Saving and reproducing
""""""""""""""""""""""

Any config object can be serialized back to YAML with ``to_yaml()``, and previously-run
experiments can be exported with ``get_experiment_yaml()``:

.. code-block:: python

   # Save current experiment config
   experiment.to_yaml("configs/my_experiment.yaml")

   # Export a past experiment by ID
   yaml_content = get_experiment_yaml(experiment_id)

Remote execution
""""""""""""""""

Experiments can be offloaded to Databricks serverless compute using the ``trigger_remote``
parameter.

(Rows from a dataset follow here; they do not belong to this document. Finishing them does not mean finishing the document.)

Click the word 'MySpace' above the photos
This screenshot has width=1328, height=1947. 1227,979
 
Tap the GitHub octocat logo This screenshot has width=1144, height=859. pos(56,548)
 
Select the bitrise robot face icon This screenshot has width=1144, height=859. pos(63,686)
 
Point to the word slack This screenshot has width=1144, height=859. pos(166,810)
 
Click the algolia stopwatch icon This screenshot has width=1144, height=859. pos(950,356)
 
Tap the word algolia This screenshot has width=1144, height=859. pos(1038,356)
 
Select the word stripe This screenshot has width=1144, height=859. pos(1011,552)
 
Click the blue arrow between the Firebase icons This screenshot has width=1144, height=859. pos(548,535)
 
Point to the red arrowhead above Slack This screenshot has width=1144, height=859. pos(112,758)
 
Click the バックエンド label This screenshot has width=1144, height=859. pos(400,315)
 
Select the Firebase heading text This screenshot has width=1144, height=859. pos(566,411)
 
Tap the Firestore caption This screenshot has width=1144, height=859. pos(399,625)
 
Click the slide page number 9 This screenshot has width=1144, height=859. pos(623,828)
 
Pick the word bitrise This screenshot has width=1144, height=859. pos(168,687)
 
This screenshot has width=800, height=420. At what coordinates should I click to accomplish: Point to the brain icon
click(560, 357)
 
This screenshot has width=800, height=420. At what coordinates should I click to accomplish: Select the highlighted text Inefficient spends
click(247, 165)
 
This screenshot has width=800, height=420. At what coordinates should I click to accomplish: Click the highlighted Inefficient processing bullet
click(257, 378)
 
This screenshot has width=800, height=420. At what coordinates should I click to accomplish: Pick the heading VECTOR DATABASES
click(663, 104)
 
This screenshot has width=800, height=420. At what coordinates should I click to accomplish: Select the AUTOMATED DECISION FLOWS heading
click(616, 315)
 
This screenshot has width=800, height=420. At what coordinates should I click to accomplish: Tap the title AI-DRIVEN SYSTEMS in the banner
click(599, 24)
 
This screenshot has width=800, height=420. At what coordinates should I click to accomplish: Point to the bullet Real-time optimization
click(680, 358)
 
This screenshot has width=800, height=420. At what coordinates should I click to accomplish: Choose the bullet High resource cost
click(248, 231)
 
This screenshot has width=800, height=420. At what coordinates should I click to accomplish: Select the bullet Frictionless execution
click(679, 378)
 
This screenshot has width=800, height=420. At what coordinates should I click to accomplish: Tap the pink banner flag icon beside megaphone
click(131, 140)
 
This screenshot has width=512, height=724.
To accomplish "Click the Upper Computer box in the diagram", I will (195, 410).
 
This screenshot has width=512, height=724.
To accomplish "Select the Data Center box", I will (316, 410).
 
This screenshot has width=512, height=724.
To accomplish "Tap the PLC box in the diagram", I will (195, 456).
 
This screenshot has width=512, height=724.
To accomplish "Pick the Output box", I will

This is useful for long-running evaluations that you don't want blocking your
notebook session.

.. code-block:: python
   :caption: Fire-and-forget

   experiment = Experiment(experiment_yaml="configs/experiment.yaml")

   # Submit to serverless — returns immediately
   remote_run = run_experiment(experiment, trigger_remote=True)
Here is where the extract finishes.